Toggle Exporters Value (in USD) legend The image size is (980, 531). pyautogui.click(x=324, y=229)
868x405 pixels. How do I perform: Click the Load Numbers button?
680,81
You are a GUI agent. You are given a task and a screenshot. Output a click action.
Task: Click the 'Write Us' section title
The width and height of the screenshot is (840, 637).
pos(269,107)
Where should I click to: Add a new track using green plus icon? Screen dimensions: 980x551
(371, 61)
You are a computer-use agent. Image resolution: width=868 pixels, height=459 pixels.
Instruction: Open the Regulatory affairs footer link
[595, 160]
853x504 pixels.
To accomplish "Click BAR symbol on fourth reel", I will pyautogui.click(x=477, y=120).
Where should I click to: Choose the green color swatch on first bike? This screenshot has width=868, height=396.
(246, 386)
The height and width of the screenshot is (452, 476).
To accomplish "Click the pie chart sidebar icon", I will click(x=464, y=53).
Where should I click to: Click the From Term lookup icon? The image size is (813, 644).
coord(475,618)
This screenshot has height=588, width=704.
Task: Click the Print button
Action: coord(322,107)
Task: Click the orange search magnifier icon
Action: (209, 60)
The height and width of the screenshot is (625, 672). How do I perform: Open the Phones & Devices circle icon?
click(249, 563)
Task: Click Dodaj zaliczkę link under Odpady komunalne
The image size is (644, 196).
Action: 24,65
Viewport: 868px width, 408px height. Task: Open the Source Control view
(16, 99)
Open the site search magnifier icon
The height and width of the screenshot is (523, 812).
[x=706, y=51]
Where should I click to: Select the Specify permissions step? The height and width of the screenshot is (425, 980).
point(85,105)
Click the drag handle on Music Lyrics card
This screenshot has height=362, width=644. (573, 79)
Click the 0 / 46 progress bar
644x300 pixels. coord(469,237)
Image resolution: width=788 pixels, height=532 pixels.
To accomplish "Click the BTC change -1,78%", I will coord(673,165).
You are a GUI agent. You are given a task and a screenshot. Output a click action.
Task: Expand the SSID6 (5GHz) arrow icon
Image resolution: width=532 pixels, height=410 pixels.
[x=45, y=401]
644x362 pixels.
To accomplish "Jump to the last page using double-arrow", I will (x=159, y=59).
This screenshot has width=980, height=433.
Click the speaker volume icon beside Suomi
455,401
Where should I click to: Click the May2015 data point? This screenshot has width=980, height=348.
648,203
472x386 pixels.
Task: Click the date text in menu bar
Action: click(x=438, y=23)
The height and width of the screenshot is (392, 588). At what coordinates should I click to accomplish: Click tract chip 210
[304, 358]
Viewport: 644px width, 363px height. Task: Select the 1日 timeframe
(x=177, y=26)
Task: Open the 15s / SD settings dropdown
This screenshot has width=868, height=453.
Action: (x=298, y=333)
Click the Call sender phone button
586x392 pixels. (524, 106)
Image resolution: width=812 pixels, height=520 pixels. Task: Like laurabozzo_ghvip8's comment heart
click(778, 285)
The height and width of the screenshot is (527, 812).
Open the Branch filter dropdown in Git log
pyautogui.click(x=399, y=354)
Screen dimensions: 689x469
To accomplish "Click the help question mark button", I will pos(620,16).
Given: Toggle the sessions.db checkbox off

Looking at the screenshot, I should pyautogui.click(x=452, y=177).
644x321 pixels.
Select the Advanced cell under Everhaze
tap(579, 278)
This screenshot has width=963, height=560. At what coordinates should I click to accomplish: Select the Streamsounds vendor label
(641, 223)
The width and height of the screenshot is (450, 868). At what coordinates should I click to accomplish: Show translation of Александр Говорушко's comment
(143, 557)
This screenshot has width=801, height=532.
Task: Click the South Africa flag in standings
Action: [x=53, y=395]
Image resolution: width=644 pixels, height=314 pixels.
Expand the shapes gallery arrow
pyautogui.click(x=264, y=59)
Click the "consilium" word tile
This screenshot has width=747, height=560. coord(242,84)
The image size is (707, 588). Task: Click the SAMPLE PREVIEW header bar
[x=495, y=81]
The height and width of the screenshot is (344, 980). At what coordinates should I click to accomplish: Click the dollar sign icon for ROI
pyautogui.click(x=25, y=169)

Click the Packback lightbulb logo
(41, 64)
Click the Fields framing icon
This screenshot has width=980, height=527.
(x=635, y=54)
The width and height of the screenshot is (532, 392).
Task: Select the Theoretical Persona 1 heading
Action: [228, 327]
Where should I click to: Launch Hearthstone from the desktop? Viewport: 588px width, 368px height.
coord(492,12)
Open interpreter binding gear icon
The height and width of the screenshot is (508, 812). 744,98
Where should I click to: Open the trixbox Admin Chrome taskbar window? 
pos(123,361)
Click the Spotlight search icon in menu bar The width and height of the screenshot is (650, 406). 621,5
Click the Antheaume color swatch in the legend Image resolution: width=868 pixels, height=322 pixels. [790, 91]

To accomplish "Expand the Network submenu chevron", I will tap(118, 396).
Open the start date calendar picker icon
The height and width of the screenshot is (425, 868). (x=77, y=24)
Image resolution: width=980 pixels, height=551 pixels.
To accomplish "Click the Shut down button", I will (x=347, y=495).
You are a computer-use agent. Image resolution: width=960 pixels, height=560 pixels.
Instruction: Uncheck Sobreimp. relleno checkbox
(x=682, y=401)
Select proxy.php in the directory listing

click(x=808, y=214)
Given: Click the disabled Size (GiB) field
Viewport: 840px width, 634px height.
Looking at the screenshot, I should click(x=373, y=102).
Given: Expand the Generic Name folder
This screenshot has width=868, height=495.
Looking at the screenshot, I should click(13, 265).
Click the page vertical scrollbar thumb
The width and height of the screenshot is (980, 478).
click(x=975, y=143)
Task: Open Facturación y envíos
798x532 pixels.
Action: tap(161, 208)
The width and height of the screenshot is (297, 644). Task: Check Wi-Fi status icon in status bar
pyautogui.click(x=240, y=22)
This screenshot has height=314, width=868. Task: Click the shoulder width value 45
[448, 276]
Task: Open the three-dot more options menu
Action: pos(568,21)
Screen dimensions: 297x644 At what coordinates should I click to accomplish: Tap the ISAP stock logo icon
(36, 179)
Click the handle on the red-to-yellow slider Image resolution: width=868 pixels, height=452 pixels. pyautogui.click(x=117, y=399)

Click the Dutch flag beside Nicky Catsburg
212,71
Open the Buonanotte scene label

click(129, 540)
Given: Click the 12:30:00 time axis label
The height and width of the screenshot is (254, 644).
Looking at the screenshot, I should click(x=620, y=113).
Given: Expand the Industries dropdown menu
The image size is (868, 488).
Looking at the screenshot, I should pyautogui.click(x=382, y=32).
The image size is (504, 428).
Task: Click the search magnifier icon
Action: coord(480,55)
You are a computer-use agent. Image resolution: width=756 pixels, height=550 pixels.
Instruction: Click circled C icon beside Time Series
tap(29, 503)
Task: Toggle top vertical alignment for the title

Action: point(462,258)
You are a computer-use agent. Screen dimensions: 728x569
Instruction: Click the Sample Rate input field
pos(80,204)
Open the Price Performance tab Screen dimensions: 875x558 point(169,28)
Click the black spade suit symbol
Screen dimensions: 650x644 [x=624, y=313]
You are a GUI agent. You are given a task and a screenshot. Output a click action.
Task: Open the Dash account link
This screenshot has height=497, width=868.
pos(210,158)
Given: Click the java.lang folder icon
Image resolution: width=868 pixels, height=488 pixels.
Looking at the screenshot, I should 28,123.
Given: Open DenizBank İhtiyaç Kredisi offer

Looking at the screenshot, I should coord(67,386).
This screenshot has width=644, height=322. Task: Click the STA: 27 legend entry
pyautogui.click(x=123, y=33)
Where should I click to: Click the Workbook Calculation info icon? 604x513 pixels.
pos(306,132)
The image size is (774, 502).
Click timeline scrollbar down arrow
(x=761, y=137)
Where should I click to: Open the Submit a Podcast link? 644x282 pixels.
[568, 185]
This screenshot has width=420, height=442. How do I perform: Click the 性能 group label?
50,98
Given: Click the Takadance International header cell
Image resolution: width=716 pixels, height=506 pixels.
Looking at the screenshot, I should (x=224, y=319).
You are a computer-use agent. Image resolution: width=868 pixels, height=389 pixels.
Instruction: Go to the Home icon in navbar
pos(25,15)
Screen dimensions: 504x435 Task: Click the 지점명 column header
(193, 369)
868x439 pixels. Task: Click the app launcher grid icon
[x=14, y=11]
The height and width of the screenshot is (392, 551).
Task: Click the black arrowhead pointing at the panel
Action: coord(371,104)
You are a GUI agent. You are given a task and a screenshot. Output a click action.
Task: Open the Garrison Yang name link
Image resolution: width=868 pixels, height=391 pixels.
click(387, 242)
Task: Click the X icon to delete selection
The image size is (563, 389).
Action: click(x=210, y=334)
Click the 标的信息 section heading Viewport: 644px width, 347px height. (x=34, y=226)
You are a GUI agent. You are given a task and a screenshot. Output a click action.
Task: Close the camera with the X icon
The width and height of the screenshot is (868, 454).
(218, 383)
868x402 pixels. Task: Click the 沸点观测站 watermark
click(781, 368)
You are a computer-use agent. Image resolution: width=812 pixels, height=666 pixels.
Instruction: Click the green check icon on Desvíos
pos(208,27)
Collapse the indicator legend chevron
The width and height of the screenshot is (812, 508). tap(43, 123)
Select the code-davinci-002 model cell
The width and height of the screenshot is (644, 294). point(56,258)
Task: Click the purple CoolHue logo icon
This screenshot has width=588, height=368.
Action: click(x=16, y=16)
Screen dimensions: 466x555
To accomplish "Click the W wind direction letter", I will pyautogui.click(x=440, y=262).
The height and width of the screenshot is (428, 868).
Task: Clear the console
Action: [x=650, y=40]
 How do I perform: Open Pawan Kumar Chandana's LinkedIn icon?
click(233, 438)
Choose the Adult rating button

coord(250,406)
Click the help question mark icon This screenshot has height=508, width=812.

————————

__Exercise instructions__
Lines holding the string "section": find them in the listing above and copy each one.

__Answer area__
Task: Click the 'Write Us' section title
Click the 标的信息 section heading Viewport: 644px width, 347px height. (x=34, y=226)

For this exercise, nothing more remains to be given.